Singapore arrests radicalised men involved in Middle East conflicts

The radicalised youth took up religious studies in Yemen before joining the fight against the Houthi rebels.

Singapore arrested four citizens who travelled overseas to take part in armed sectarian conflicts in the Middle East.

The arrested men include three radicalised Muslim youth who fought in Yemen and a man of Chinese descent who travelled overseas to fight the Islamic state on the side of Kurdish militia groups.

The government said on Wednesday the four men were arrested in separate cases under the country's Internal Security Act (ISA).

The Ministry of Home Affairs said two of them have been released after investigations, with strict restrictions placed on their movements. The Internal Security Act allows for indefinite detention of suspects without charges.

The ministry said Mohammad Razif Yahya and Amiruddin Sawir are still kept in detention for "voluntarily taking up arms and participating in the armed sectarian conflict in Yemen."

Officials said the radicalised youth took up religious studies in Yemeni institution in 2010 and 2013 and joined the fight against the Houthi rebels in the country.

They have been held without trial since August last year. "By taking up arms in Yemen, they have demonstrated a readiness to use violence to pursue their religious cause.
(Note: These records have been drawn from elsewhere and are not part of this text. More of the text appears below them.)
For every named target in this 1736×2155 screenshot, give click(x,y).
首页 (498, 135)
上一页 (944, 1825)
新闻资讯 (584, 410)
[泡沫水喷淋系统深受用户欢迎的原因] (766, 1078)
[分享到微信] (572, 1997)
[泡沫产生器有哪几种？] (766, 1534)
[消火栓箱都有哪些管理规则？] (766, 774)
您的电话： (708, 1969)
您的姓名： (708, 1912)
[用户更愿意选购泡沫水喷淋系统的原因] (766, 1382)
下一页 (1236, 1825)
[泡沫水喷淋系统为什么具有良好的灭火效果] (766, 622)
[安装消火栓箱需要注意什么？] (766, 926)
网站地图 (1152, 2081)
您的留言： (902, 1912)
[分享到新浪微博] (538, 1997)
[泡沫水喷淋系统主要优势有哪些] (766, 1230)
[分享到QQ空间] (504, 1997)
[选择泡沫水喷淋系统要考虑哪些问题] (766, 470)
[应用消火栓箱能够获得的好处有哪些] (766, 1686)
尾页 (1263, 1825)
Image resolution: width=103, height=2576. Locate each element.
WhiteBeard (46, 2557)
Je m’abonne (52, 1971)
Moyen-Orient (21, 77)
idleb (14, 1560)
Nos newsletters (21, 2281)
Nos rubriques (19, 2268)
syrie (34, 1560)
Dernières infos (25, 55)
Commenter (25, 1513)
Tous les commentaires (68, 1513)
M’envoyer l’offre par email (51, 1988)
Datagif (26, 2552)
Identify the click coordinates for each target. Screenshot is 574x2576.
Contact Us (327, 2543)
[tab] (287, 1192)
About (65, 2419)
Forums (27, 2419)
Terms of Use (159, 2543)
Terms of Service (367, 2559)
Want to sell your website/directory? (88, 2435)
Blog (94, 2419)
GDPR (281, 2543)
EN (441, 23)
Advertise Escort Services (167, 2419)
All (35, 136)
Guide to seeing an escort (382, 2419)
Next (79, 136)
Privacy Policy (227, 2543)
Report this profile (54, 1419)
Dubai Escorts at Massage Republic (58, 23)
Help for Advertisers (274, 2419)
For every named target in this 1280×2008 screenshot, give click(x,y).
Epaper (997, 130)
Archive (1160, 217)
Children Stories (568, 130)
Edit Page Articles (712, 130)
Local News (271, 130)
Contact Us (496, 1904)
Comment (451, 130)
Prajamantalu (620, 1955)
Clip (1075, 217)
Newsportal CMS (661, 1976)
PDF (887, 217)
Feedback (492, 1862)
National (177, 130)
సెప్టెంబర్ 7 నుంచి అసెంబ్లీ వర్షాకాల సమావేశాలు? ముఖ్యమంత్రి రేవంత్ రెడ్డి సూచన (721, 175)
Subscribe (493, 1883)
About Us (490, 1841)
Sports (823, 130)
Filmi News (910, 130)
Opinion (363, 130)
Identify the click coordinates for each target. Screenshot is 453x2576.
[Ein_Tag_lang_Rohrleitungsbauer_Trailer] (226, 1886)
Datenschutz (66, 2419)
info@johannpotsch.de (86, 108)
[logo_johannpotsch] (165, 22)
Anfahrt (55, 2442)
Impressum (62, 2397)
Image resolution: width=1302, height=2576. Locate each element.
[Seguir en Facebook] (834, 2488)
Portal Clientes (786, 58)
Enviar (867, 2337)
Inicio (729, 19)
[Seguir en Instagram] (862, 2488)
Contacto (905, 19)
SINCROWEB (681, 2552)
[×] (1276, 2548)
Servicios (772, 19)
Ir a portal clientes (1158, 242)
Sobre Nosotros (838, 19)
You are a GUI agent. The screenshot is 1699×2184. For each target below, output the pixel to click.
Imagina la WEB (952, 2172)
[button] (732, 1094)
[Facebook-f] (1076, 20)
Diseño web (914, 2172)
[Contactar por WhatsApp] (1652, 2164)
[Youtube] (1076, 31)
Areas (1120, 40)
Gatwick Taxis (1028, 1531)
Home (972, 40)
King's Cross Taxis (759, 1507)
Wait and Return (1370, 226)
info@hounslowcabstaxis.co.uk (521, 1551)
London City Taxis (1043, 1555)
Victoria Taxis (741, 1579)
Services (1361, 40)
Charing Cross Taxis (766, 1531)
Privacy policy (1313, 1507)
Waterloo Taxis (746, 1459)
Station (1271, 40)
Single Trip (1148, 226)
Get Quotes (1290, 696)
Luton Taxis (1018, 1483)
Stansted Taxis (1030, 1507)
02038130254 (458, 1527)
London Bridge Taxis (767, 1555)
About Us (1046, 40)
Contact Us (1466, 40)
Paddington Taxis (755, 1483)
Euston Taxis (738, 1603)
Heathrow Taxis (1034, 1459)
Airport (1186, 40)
As such, they are assessed to pose a security threat to Singapore," the ministry said.

"Razif and Amiruddin were prepared to kill and be killed as 'martyrs' in the sectarian conflict in Yemen," the MHA statement added.

A third youth, Mohamed Mohideen Mohamed Jais, who participated in the fight against the Houthis alongside the other two, was held under restriction orders as it was found that he did not fire weapons but was on duty as an armed sentry.

Wang Yuandongyi, an ethnic Chinese who underwent the National Service and took up citizenship in 2014, plotted to join the Kurdish militia fighting the Isis but was detained in a foreign country and sent back to Singapore.

Wang is a non-Muslim and the authorities do not believe he was religiously indoctrinated.

"Even though his motivation to join the Kurdish militia group and fight against IS in Syria was not ideologically driven, the fact remains that he intended to engage in an armed conflict overseas," MHA said.